=== Input data ===

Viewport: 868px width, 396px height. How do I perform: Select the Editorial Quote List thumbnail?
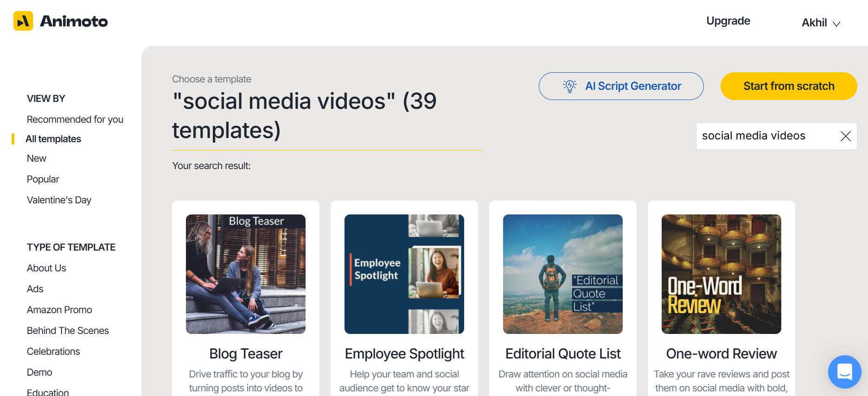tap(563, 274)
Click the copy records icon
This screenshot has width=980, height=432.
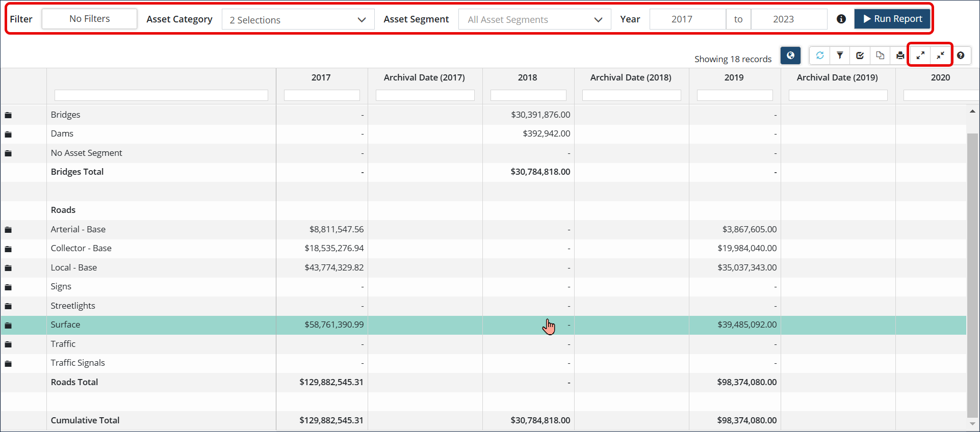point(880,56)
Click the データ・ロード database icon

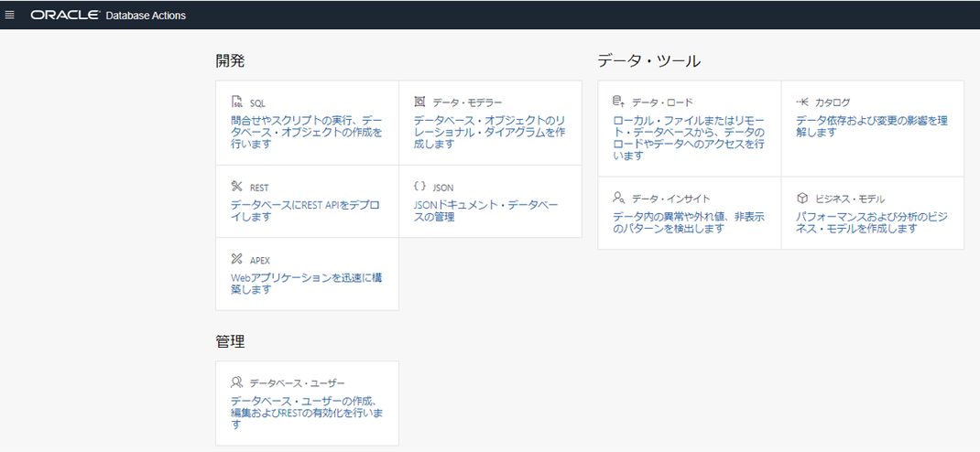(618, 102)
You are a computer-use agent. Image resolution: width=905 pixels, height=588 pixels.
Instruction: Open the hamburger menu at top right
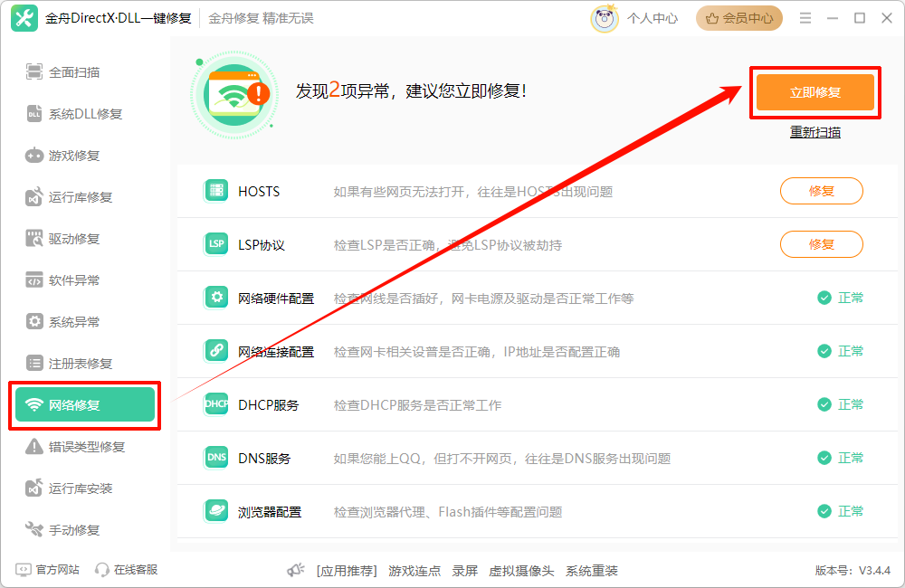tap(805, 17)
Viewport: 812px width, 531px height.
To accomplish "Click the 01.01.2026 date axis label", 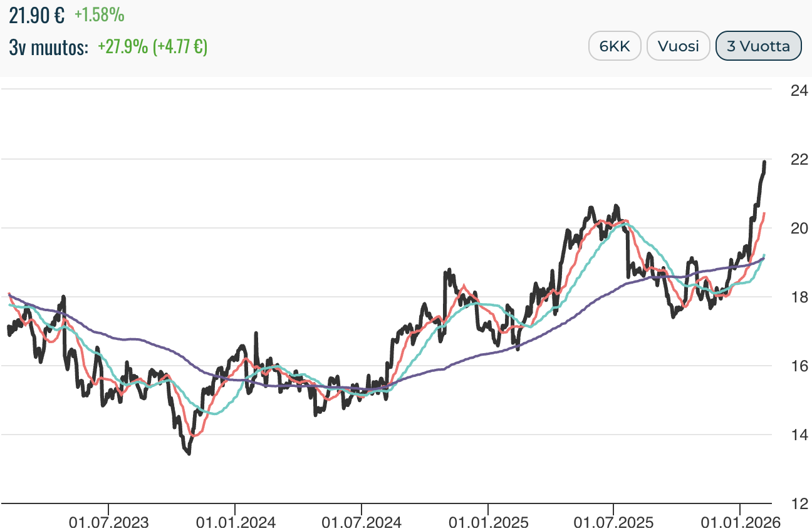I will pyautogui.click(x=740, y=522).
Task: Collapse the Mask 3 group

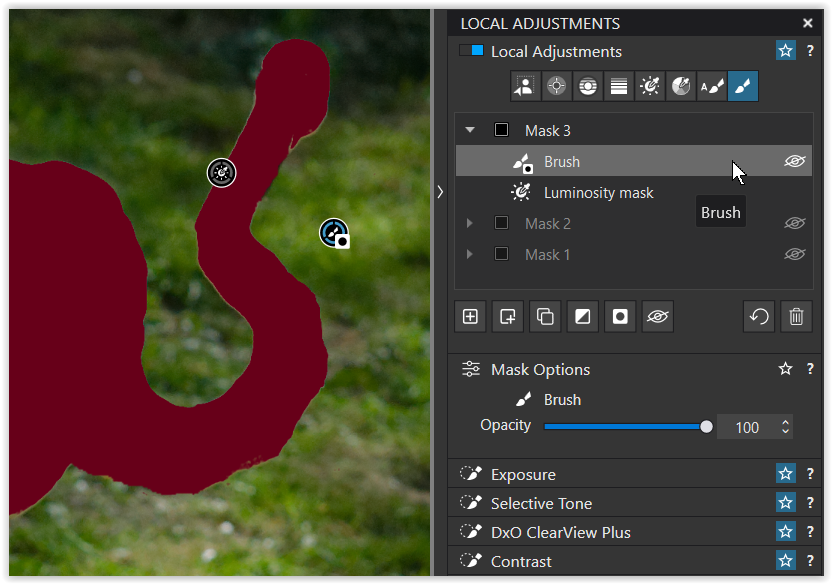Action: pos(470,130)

===

> [Required action] "You are a computer-use" marks the last line to keep. Retype every line from the start of the entries through that one, exactly, and drop the pictures.

> [Output of the exercise]
Viewport: 868px width, 396px height. How do I perform: Select the Editorial Quote List thumbnail?
tap(563, 274)
Click the copy records icon
This screenshot has width=980, height=432.
point(880,56)
Click the データ・ロード database icon

(618, 102)
You are a computer-use agent. Image resolution: width=905 pixels, height=588 pixels.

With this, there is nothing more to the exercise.